Fury: the Pitts of the Ayerth

Fury contains one thing which has never been shown on screen before; an actual working Tiger tank. The go-to German tank in World War Two movies has always been the Tiger, but up until now it’s always been something else with - if they were feeling especially diligent - some plywood slapped on to make the shape less wrong. Even though Allied tankers thought everything they saw was a Tiger, and that it was a super tank which nothing could destroy, in reality the Germans only made about 1300 of them and less than a dozen actually survived the war. 

This is good news for a tiny number of people who’ve always grumbled under their breath “That’s not a real Tiger.” though they’ll still have plenty to grumble about while the Tiger’s on screen duking it out with Brad Pitt’s Sherman at ranges which actual WWII soldiers would have thought a bit intimate for bayonet drill.

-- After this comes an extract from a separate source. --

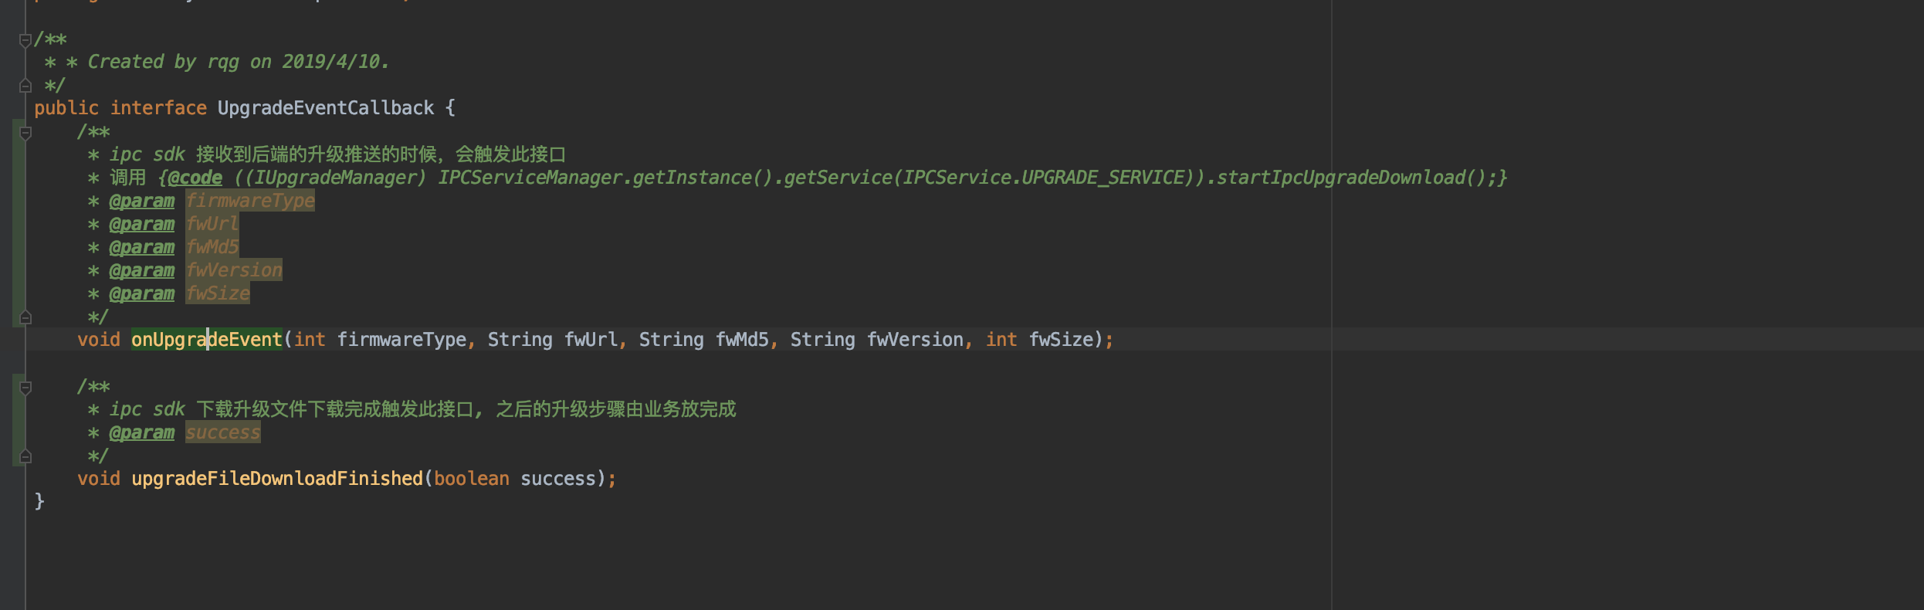The image size is (1924, 610).
Task: Click the closing brace of the interface
Action: coord(39,502)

For the rest of it, this is another David Ayer movie. This is the WWII one, rather than the LAPD one, but it’s the same old schtick of naive putz thrown into the company of a rampaging middle-aged arsehole who’s been let away with murder because he gets results goddamit. This week, it’s Brad Pitt in the Denzel role, and Logan Lerman in the role of Ethan Hawke. Neither Denzel nor Ethan will be losing any sleep. The only suspense is just how long it’s going to take before Pitt bites the big one, and how satisfying it’s going to be when he gets his comeuppance.

Blistering idiocy cuts in early, as Logan Lerman’s moping Norman shows up out of the blue to be assigned to Brad Pitt’s elite tank crew despite being a company typist with no tank training of any kind. Put to one side the questions about why high command would assign a complete waste of space to one of their highest performing tank crews; I accept that high command are easily that stupid in all wars. Just ask yourself how the hell high command even knew there was a vacancy to be filled. Norman shows up within minutes of Brad returning to a base that plainly had no idea that he was even alive, let alone that he’d just lost his bow gunner (the one job in a tank where conceivably an untrained man MIGHT be able to get by without getting everyone killed in the first five minutes).

Because magic, that’s how. Ayer’s formula requires a relateable audience surrogate, or Logan Lerman if that’s all that’s available. Pah.

Moving on. Brad and the rest of the US Army spend an hour or so apparently in a competition to see if they can make the audience root a bit for the SS for once, which is almost as much fun as it sounds for the audience. There’s a case to be made for a balanced look at the impact of total war on the people who fight it, but I’d argue that the way to go is to humanise the traditional bad guys, not dehumanise the traditional good guys. So Brad straight up murders a random German prisoner to make a point about the need for Norman to kill Germans, and once the US Army manages to take a German town they act like Hells Angels with candy bars. Combat starts to feel like a relief.

Finally, the mighty forces of the Wehrmacht manage to take down the war criminal Brad Pitt, after he decides to treat his broken down Sherman like a pill box and try to hold off an infantry battalion. It takes them ages, but they valiantly soak up all the bullets in the tank until it hasn’t any bullets any more, and then open the turret hatch and drop in two grenades. Which have such long fuses that Norman can get out of the tank through the belly hatch before they go off. Hours later, he clambers back in to the tank to pay his last respects to the rest of the crew. Miraculously, despite the fact that concussion and ricocheting shrapnel should have reduced everyone inside the tank to soup, Brad’s looking better than Norman. Which, in some ways, is not the weirdest thing about the grenades through the hatch plan. First, there’s the problem of that infantry battalion walking towards us on screen, with every fourth guy carrying a Panzerfaust anti-tank weapon. When they’re confronted with an actual tank, suddenly the only Panzerfausts are four in a packing case, and only one of them works. Second, precisely because it would be tremendously inconvenient if people could clamber onto your tank and just chuck stuff into the turret, hatches had latches. 

Still, it’s a once in a lifetime chance to see a real Tiger do something unrealistic. No, that’s really not enough. The completely fake Tiger in this is a better use of your time.